Saturday, June 22, 2024
The Arshakunis: Church and State Conflict, Etchmiadzin city-state - 7/7 -
Vahe H Apelian
Whenever Armenian Church and the Armenian State conflict was mentioned, a few historical happenings came to my mind. But recent developments in Armenia have made me look back when it all began.
After the Arshakunis founded the Armenian Church, the Arshakuni kingdom became marred with conflict between the church and the state that founded the church. After the death of King Trtad III (Tiridates) in 331, and for the ensuing approximately one-century - between 331 to 428, when the Arskakuni kingdom came to its end – the period was marked with, I quote: “an uncommon instability and indetermination, affecting both political and social life in Armenia. Continuous plots, intrigues, murders between antagonists (local and foreign), and the struggle about the newly adopted Christian faith marked tragically the situation throughout the main homeland.”

Target pointing data:
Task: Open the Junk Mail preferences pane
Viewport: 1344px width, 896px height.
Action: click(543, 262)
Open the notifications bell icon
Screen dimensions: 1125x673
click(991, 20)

▶ **SET PROBLEM A**: According to the post on the Arshakunis, in what year did King Trtad III die?
▶ **SET PROBLEM B**: Reproduce word for word the passage of the post on the Arshakunis between "Saturday, June 22, 2024" and "it all began.", inclusive.
The entries have no connection to the post on the Arshakunis.

▶ **ANSWER A**: 331

▶ **ANSWER B**:
Saturday, June 22, 2024
The Arshakunis: Church and State Conflict, Etchmiadzin city-state - 7/7 -
Vahe H Apelian
Whenever Armenian Church and the Armenian State conflict was mentioned, a few historical happenings came to my mind. But recent developments in Armenia have made me look back when it all began.